— Start INFORMATION SUPPLIED —

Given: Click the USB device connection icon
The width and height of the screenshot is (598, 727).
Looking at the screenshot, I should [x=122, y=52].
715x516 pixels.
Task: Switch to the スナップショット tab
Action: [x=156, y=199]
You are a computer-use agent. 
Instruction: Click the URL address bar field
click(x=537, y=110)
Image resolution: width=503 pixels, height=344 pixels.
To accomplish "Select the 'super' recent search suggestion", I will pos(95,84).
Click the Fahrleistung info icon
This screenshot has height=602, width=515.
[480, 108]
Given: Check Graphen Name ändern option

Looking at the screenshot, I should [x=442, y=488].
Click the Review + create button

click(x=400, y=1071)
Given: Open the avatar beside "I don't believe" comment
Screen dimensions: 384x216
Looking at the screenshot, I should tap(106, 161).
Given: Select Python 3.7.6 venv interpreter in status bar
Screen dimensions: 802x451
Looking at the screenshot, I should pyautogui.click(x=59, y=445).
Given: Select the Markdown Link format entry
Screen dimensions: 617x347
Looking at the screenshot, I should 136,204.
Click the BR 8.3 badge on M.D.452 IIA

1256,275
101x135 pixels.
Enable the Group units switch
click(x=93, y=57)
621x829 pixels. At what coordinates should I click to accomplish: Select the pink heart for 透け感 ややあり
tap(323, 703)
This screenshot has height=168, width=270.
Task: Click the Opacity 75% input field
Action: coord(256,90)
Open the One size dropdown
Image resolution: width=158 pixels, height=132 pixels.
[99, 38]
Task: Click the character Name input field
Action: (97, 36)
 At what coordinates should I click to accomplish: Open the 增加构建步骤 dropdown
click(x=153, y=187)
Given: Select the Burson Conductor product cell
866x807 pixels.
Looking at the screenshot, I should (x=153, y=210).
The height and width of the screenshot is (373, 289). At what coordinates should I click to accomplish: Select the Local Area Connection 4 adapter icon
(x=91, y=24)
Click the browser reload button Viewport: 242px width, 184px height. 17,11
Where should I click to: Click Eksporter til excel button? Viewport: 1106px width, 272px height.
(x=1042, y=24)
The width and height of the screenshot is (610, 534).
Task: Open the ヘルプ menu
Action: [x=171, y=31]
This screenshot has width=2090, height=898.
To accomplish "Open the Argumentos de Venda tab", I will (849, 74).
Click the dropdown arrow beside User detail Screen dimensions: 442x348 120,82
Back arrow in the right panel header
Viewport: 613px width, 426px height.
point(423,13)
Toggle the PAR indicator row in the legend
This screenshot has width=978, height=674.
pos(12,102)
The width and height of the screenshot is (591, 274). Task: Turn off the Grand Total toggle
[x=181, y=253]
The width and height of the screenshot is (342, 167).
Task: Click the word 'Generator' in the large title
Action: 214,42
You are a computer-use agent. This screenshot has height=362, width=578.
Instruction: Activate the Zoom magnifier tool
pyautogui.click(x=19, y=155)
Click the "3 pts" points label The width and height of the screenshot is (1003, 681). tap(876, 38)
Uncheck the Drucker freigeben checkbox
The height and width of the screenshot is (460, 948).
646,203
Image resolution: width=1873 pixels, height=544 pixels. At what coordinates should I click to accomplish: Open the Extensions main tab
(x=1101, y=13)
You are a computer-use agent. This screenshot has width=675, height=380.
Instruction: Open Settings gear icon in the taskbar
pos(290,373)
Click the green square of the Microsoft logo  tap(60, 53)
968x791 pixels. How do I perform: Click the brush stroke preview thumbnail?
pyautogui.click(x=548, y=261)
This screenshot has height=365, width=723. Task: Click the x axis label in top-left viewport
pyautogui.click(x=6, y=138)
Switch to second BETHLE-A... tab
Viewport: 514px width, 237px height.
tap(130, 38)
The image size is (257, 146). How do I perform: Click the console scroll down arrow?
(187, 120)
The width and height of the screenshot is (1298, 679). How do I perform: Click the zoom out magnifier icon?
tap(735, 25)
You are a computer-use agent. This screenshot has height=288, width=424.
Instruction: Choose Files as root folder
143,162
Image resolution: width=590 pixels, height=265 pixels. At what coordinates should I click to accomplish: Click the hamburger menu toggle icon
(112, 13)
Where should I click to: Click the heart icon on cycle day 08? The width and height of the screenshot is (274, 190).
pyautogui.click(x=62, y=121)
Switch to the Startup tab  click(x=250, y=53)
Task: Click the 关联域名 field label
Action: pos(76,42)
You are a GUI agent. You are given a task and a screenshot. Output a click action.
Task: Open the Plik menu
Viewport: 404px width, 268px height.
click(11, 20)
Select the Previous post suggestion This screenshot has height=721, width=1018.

— End INFORMATION SUPPLIED —

WHAT TO WORK ON » Please render the rows from the line with "621x829 pixels. At" up to and including the line with "(x=91, y=24)" as a JSON list of strings, one string per line, with blank lines left out.

TASK ANSWER »
[
  "621x829 pixels. At what coordinates should I click to accomplish: Select the pink heart for 透け感 ややあり",
  "tap(323, 703)",
  "This screenshot has height=168, width=270.",
  "Task: Click the Opacity 75% input field",
  "Action: coord(256,90)",
  "Open the One size dropdown",
  "Image resolution: width=158 pixels, height=132 pixels.",
  "[99, 38]",
  "Task: Click the character Name input field",
  "Action: (97, 36)",
  " At what coordinates should I click to accomplish: Open the 增加构建步骤 dropdown",
  "click(x=153, y=187)",
  "Given: Select the Burson Conductor product cell",
  "866x807 pixels.",
  "Looking at the screenshot, I should (x=153, y=210).",
  "The height and width of the screenshot is (373, 289). At what coordinates should I click to accomplish: Select the Local Area Connection 4 adapter icon",
  "(x=91, y=24)"
]